In summary, the edge computing node remote login apparatus provided by the present invention only needs to provide one extranet IP port (9022 port), and the port is not a port of the direct proxy edge computing node, and data accessing the port needs to be forwarded by the forwarding node a or the forwarding node B, so that the communication security is high. In addition, the 20XX port is an internal network open port, is not exposed to an external network, is only accessed by an internal network user, and ensures the safety of remote operation and maintenance operation. One agent of one session, namely the port mapping between the established 20XX port and the SSH service 22 port is temporary bridging, only one user is allowed to pass through each time, the session is closed, the port resources are immediately released, and the port resources of the edge computing node are not occupied for a long time.
The present invention also provides a remote login method for an edge computing node, as shown in fig. 9, the remote login method includes:
step S1, the gateway management and control server side registers the conversation after receiving the bridge building instruction initiated by the user side, and allocates an intranet open port to wait for port pairing, and the intranet open port is recorded as a 20XX port;
step S2, the gateway management and control server informs the gateway client that there is a port pairing request currently, and simultaneously starts the server bridging tool to establish a 20XX port forwarding node B to construct a bidirectional data forwarding channel Y from the 20XX port to the forwarding node B, and then the server bridging tool requests the outer network IP port of the edge computing node for data forwarding processing;
step S3, after the gateway client receives the notification instruction, the gateway client starts the edge computing node bridging tool to establish the forwarding node A of the remote login port of the edge computing node so as to construct a bidirectional data forwarding channel X from the remote login port to the forwarding node A, and then the edge computing node bridging tool requests the same external network IP port for data forwarding processing;
step S4, the gateway management and control server receives the data forwarding processing request of the server bridging tool and the edge computing node bridging tool through the external network IP port, and then constructs a bidirectional data forwarding channel Z of a forwarding node A-the external network IP port-a forwarding node B, and completes port pairing between the remote login port and the internal network open port;
in step S5, the user accesses the 20XX port allocated to the edge computing node through the SSH terminal and finally connects to the telnet port of the edge computing node along the communication path of the Y-channel Z-channel X, thereby implementing remote operation and maintenance of the edge computing node.

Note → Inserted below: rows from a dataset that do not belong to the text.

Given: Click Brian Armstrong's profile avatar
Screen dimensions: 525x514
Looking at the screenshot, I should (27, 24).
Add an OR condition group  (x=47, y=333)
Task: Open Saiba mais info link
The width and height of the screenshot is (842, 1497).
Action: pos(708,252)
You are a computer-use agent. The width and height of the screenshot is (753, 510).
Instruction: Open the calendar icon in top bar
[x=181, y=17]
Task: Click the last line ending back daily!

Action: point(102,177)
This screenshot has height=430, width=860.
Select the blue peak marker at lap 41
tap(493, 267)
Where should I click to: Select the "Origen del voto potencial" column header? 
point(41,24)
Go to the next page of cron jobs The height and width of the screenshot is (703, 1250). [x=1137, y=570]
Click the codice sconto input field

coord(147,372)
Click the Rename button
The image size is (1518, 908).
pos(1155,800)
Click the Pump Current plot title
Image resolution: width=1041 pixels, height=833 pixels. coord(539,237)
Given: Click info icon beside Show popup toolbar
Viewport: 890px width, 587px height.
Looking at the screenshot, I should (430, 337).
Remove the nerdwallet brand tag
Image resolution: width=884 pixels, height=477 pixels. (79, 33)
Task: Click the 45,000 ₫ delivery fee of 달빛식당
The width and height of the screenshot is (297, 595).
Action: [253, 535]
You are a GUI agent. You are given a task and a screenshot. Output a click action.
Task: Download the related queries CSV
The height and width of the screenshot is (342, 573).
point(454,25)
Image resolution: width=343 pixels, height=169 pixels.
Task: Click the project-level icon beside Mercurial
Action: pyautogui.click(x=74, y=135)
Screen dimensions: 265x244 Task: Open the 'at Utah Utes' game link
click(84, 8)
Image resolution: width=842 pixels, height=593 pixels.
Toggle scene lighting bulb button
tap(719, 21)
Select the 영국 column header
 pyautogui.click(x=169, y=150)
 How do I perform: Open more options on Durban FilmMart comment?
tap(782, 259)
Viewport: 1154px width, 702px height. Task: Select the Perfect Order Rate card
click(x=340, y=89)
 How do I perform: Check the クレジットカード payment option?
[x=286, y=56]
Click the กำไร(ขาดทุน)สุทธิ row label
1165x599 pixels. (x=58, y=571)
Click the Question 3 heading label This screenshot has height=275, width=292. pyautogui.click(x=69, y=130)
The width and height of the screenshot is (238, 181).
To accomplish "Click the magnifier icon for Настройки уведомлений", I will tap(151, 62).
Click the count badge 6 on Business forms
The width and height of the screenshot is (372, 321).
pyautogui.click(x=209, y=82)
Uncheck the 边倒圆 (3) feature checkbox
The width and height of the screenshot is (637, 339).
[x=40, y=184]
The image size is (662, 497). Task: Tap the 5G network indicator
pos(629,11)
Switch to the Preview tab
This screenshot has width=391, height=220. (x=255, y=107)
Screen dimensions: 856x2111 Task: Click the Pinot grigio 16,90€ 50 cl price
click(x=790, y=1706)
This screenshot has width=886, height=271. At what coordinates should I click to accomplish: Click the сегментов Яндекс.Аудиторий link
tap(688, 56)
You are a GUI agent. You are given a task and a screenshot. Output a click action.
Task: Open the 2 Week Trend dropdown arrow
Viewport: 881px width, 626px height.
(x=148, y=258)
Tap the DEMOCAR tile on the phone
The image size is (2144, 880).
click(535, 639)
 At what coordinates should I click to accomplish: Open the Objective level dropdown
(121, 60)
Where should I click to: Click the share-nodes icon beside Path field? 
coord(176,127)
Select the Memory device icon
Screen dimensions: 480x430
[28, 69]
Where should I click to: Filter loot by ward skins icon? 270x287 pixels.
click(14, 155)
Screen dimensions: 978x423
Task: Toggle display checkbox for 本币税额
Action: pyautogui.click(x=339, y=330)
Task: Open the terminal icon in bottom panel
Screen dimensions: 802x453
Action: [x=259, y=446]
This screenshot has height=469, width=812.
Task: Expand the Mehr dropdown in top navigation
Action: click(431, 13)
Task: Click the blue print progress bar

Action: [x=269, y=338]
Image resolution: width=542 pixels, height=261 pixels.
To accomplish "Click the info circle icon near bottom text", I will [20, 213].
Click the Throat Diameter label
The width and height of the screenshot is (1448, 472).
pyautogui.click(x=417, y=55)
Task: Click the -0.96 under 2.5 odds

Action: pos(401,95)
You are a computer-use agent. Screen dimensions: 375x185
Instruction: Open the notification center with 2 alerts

It should be understood that the above-described embodiments are merely preferred embodiments of the invention and the technical principles applied thereto. It will be understood by those skilled in the art that various modifications, equivalents, changes, and the like can be made to the present invention. However, such variations are within the scope of the invention as long as they do not depart from the spirit of the invention. In addition, certain terms used in the specification and claims of the present application are not limiting, but are used merely for convenience of description.